1) OBJETS D’EMAIL (A/B/C)
- Objet A + estimation taux d’ouverture + justification
- Objet B + estimation taux d’ouverture + justification
- Objet C + estimation taux d’ouverture + justification
Puis : “Objet recommandé : …” (avec une raison)

2) NEWSLETTER (VERSION PRÊTE À ENVOYER)
- Objet : [objet recommandé]
- Corps en version “aperçu” avec balises simples :
  <h2> pour les titres (si besoin)
  <strong> pour mettre en avant 2 à 5 passages maximum
  Liens écrits clairement (sur une ligne à part)

3) NEWSLETTER (TEXTE BRUT)
- Même contenu sans balises, copiable partout.

4) AUTO-ÉVALUATION
- Note sur 10 pour :
  Accroche
  Valeur
  Clarté
  Preuve
  Appels à l’action
- 1 amélioration prioritaire (la plus rentable)
- 1 phrase alternative pour améliorer encore l’accroche (optionnel mais recommandé)

💡 Comment l’utiliser concrètement (très important)

1️⃣ Copie le prompt. Ouvre ChatGPT ou Claude. Remplace chaque bloc entre crochets par tes vraies informations

Audience, thème, style, parcours, offre, lien… sois précis. Plus tu es concret, meilleur sera le résultat.

2️⃣ Donne un angle clair
Évite les sujets trop larges. Un bon thème = un problème précis + une promesse simple.

3️⃣ Garde ton vrai ton
Décris ton style comme tu parles à ta communauté. Pas besoin de faire “pro”, juste authentique.

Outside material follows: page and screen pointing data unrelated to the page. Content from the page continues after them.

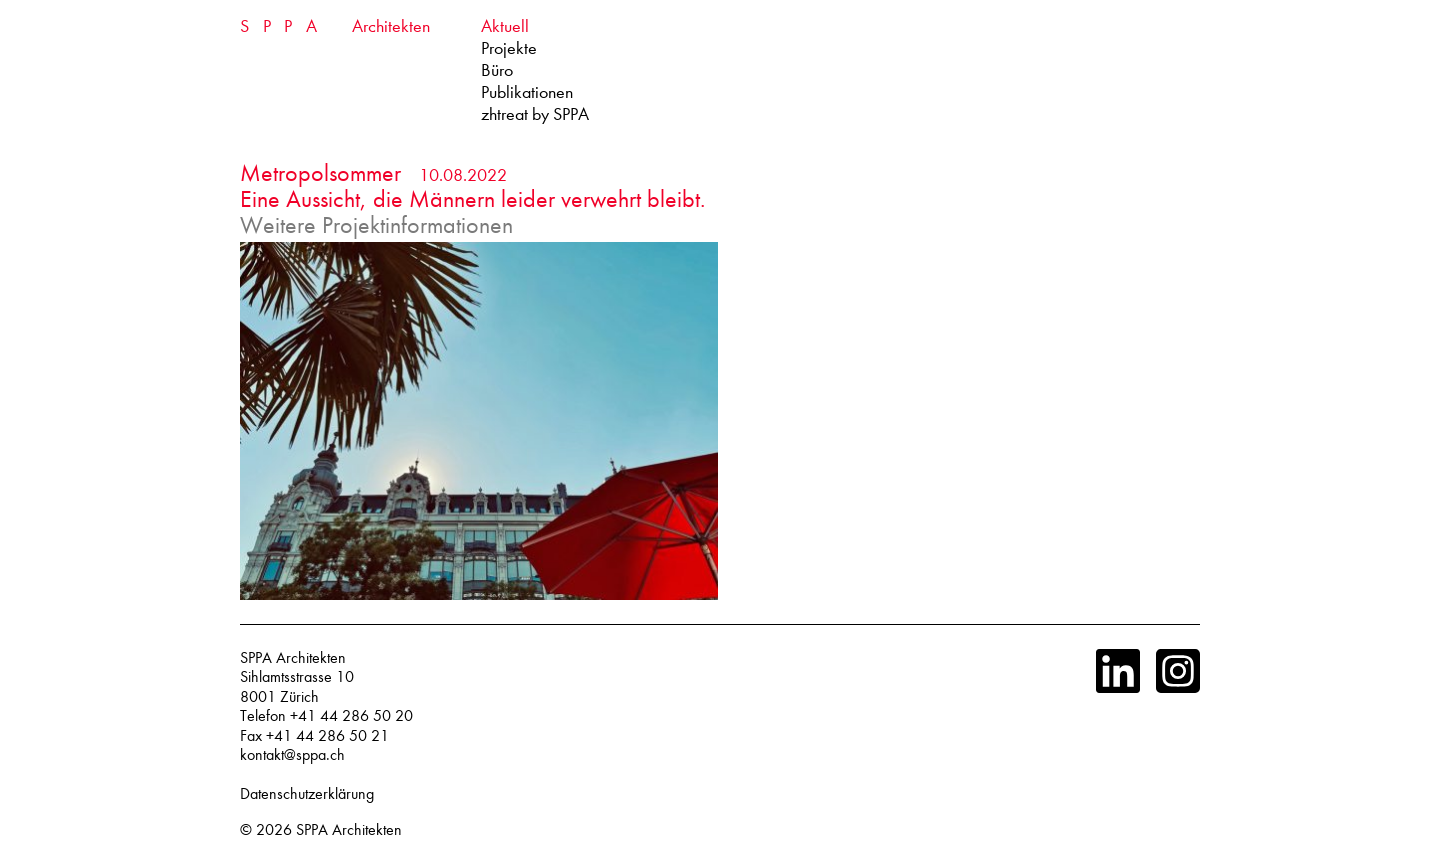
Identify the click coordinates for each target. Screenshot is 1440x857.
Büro (497, 70)
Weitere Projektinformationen (376, 225)
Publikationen (527, 92)
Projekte (509, 48)
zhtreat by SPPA (535, 114)
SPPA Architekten (349, 830)
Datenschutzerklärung (307, 794)
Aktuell (505, 26)
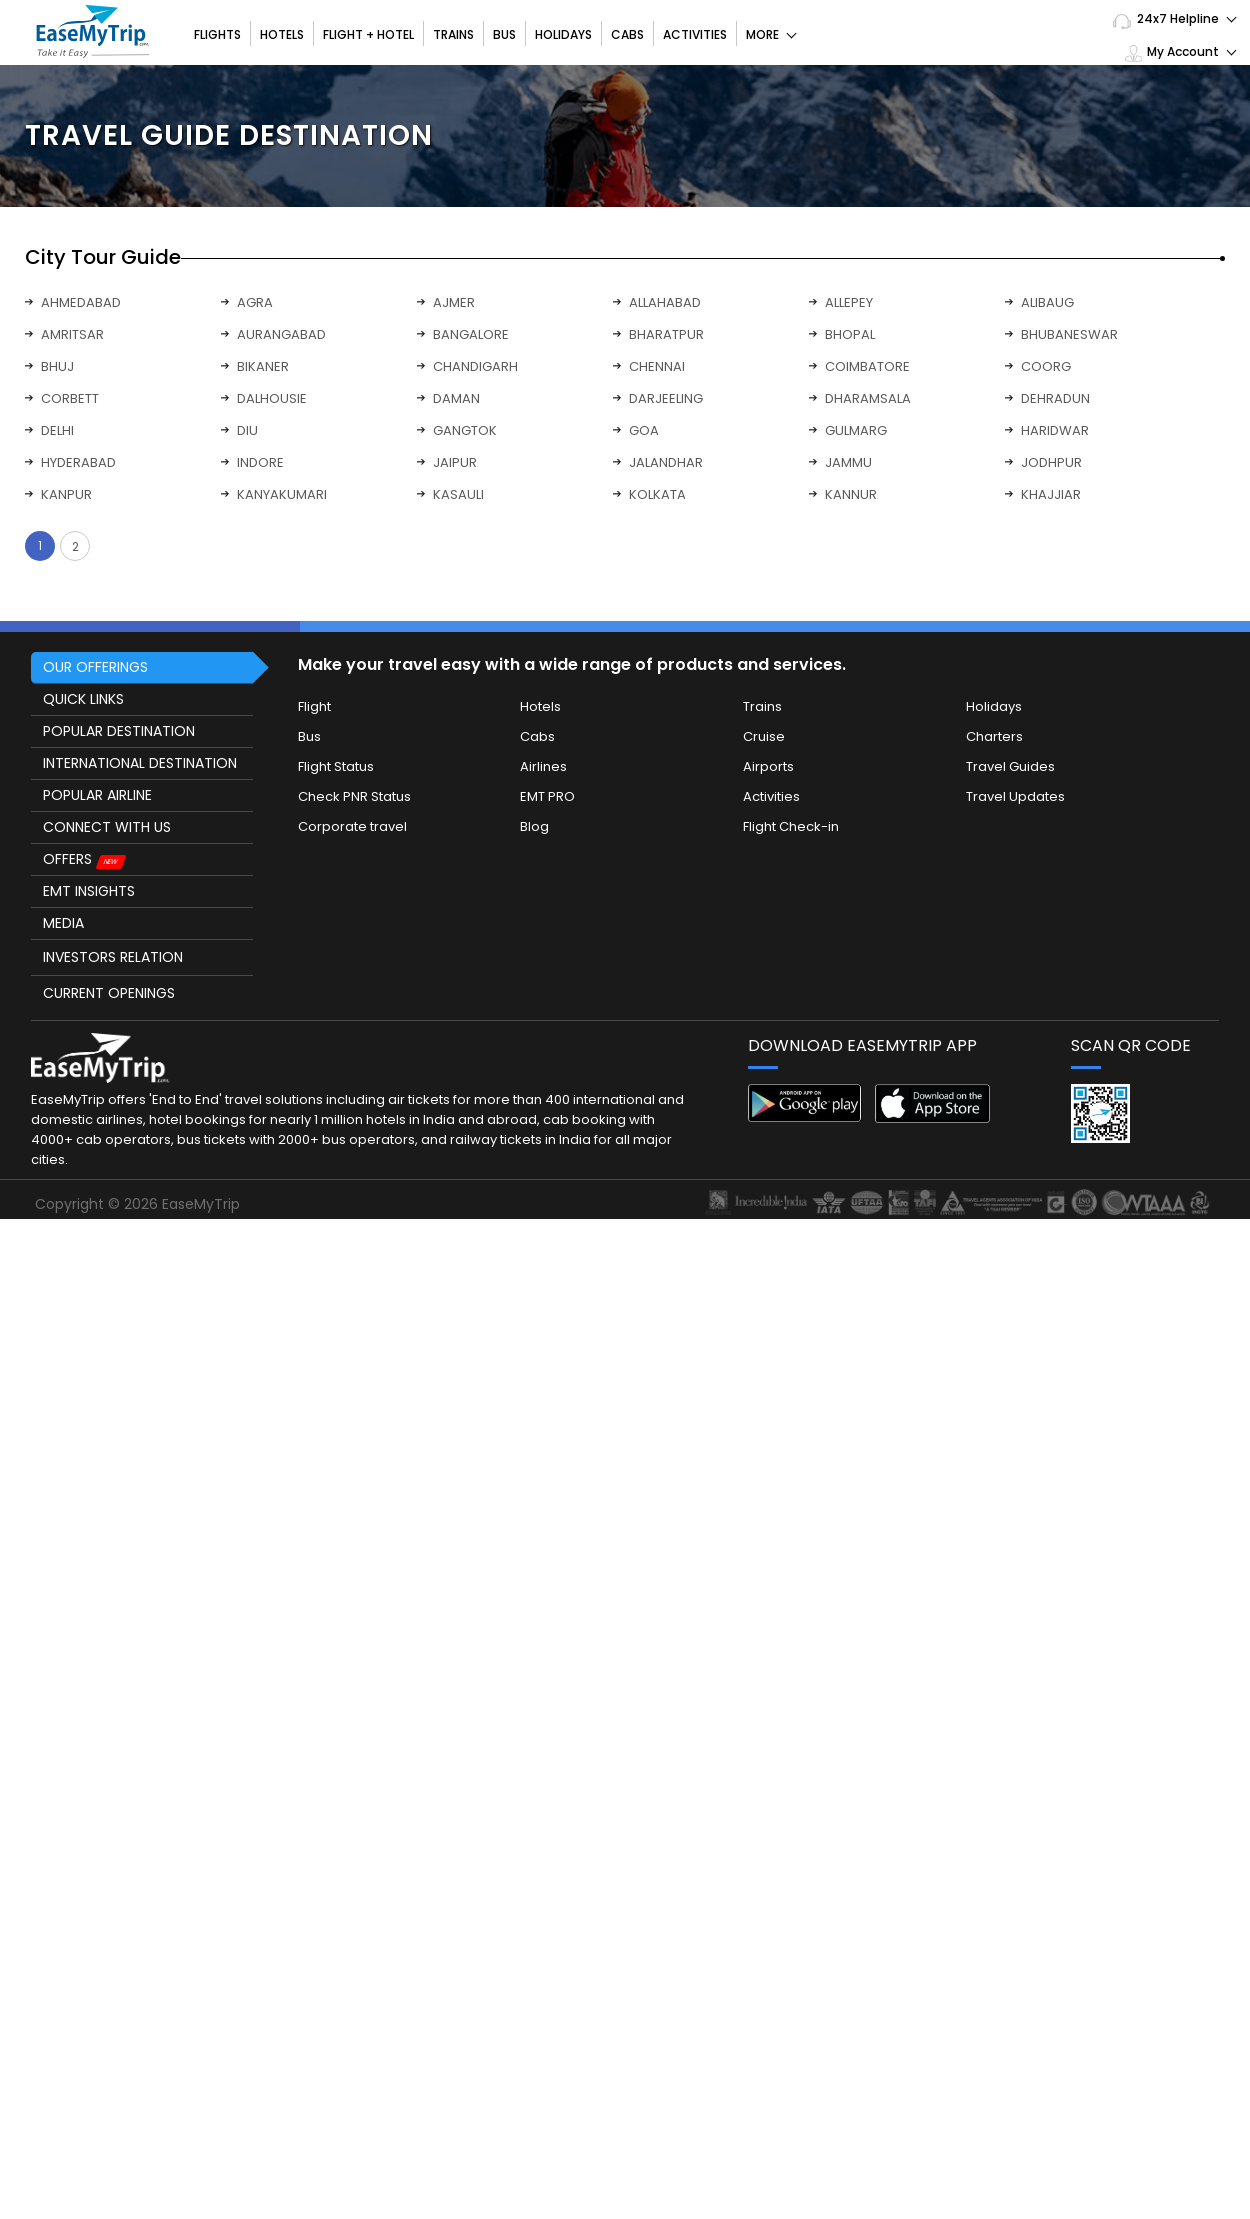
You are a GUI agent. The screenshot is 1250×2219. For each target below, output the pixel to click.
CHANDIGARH (475, 366)
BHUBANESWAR (1069, 334)
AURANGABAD (281, 334)
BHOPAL (850, 334)
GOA (644, 430)
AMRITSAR (72, 334)
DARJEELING (666, 398)
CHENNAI (657, 366)
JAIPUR (455, 462)
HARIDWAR (1055, 430)
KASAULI (458, 494)
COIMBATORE (867, 366)
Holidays (563, 34)
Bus (504, 34)
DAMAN (456, 398)
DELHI (57, 430)
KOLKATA (657, 494)
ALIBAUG (1047, 302)
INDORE (260, 462)
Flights (217, 34)
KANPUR (66, 494)
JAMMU (848, 462)
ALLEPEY (849, 302)
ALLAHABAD (665, 302)
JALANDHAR (666, 462)
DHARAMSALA (868, 398)
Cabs (627, 34)
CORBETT (70, 398)
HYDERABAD (78, 462)
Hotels (282, 34)
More (771, 34)
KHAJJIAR (1051, 494)
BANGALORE (471, 334)
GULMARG (856, 430)
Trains (453, 34)
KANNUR (851, 494)
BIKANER (263, 366)
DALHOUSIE (272, 398)
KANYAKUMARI (282, 494)
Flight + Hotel (368, 34)
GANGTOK (465, 430)
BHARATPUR (666, 334)
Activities (695, 34)
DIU (247, 430)
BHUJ (57, 366)
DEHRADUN (1055, 398)
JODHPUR (1051, 462)
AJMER (454, 302)
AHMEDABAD (81, 302)
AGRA (255, 302)
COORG (1046, 366)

4️⃣ Lis le résultat comme un lecteur, pas comme un créateur
Pose-toi une seule question : “Est-ce que j’aurais envie de lire ça jusqu’au bout ?”

Ajuste seulement 3 choses si besoin :
L’accorche
L’anecdote perso
L’appel à l’action


Petit conseil d’expérience : ne cherche pas la perfection. Cherche une newsletter vivante, humaine, qui donne envie de répondre. C’est là que les ventes arrivent.

L'IA ne remplace pas ta valeur.
Elle amplifie simplement ta clarté.

Si tu sais ce que tu veux dire, à qui, pourquoi et comment alors l'IA devient le levier le plus puissant que tu aies jamais eu.
Mais si tu restes flou sur ta voix, ton audience ou ton intention, aucun outil ne te sauvera.

Ce n'est pas un problème d'IA, c'est un problème de positionnement et de clarté de l’information.

Résous ça d'abord. Le reste suivra sans problème.

La newsletter est un puissant moyen de fédérer, de créer du lien, créer de la valeur, et impacter.

Romain Plagnard

PS : Ce prompt a été testé. Il prédit un taux d'ouverture au-dessus de 40%. La plupart des newsletters tournent à 22%. L'écart, c'est la structure. Et la structure, maintenant tu l'as.